# General > Upcoming Events >  Sat 15th Oct

## Pengy

Saturday 15th Oct. My place Cable bay
BBQ beers and Bshit .
All welcome

----------


## ROKTOY

Sweet, 


Sent from my SM-G990E using Tapatalk

----------


## csmiffy

Anyone heading up from chch?
Happy to chip in for gas otherwise might be a miss

----------


## Pengy

Dammit!!!!
Due to major issues with my vehicle, I will have to can it for saturday night.
Got to prioritise getting myself mobile in order to pay the bills.
NOT a happy Pengy  :Oh Noes:

----------


## 223nut

Bugger... I'm sure your happier than the penguin I had in a bucket at 3am this morning.

Surely sole nice forum member in the nelson arra has a spare set of wheels for you?!

----------


## Pengy

> Bugger... I'm sure your happier than the penguin I had in a bucket at 3am this morning.
> 
> Surely sole nice forum member in the nelson arra has a spare set of wheels for you?!

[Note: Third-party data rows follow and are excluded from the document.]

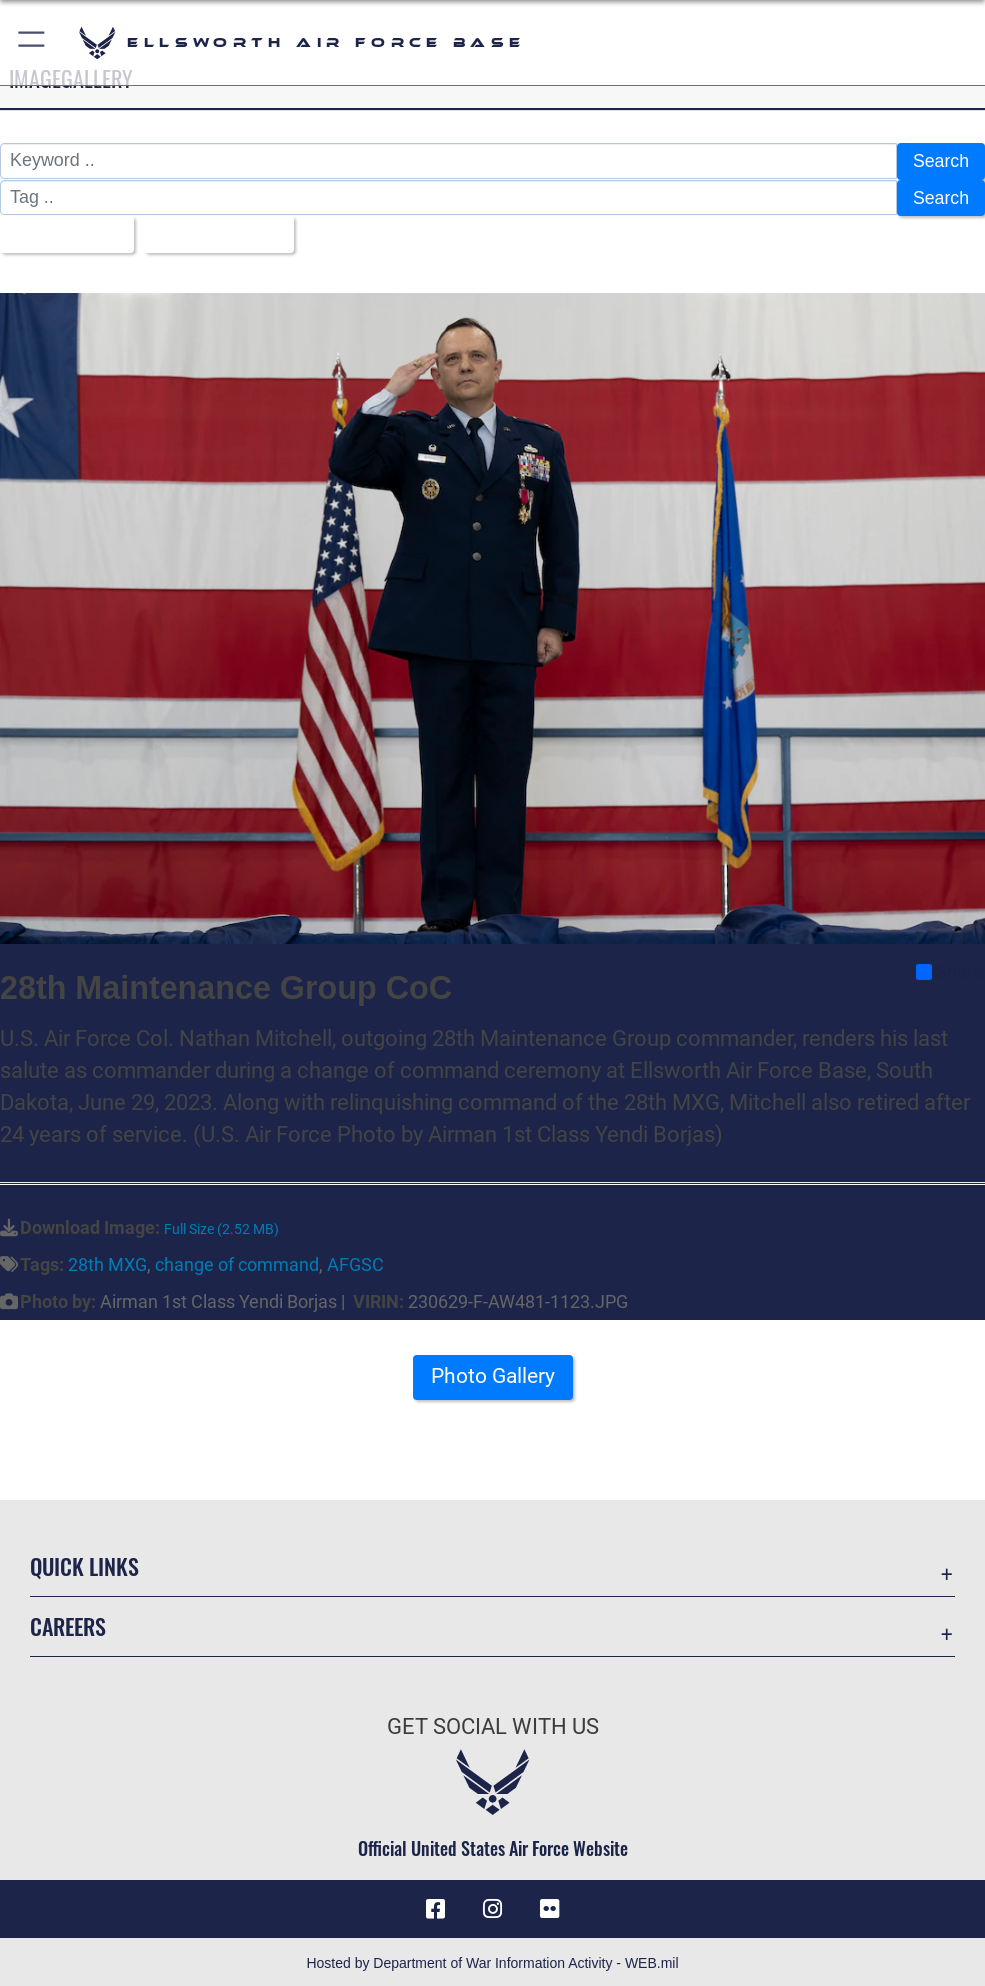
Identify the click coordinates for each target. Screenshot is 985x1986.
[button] (32, 42)
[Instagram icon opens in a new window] (493, 1906)
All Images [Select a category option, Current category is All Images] (60, 232)
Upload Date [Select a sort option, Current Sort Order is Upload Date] (213, 232)
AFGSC (355, 1261)
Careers (68, 1623)
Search (940, 161)
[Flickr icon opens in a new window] (549, 1906)
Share (949, 969)
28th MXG (107, 1261)
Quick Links (84, 1563)
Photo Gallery (493, 1378)
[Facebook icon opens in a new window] (436, 1906)
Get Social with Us (493, 1723)
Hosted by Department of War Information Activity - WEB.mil (492, 1960)
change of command (237, 1261)
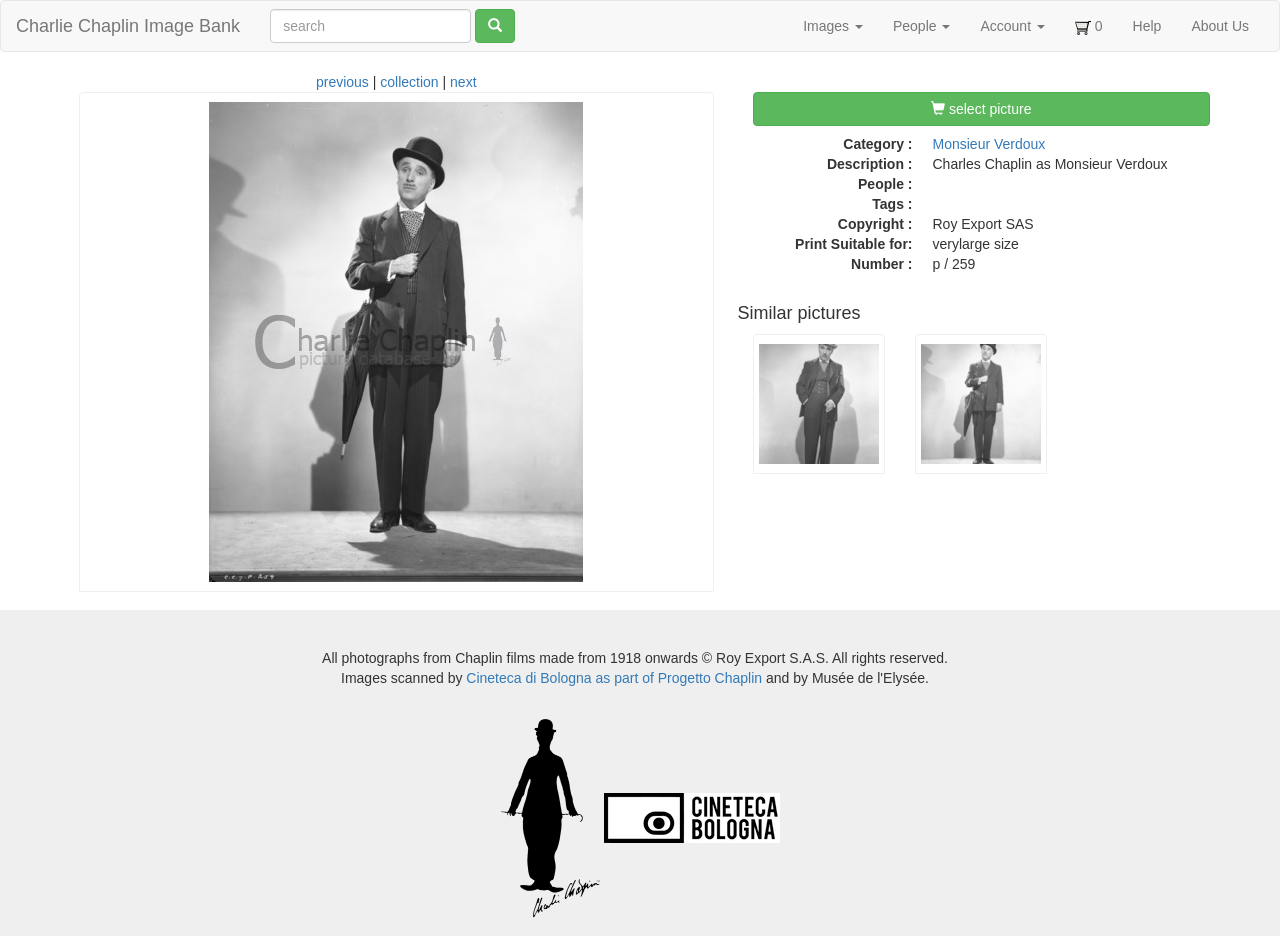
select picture (981, 109)
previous (342, 82)
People (921, 26)
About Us (1220, 26)
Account (1012, 26)
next (463, 82)
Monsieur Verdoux (989, 144)
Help (1147, 26)
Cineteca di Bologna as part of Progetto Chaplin (614, 678)
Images (833, 26)
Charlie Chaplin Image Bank (128, 26)
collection (409, 82)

I have wheels, but only till saturday potentially.
My landlord, a good man, came  out and towed me up to the house at 06.30, then loned me his wife`s car

----------


## mikee

> Dammit!!!!
> Due to major issues with my vehicle, I will have to can it for saturday night.
> Got to prioritise getting myself mobile in order to pay the bills.
> NOT a happy Pengy


WTF I know you said your car was making a funny noise but ................................................

----------


## kiwijames

Have a beer for me. It's my 50th on the 15th.

----------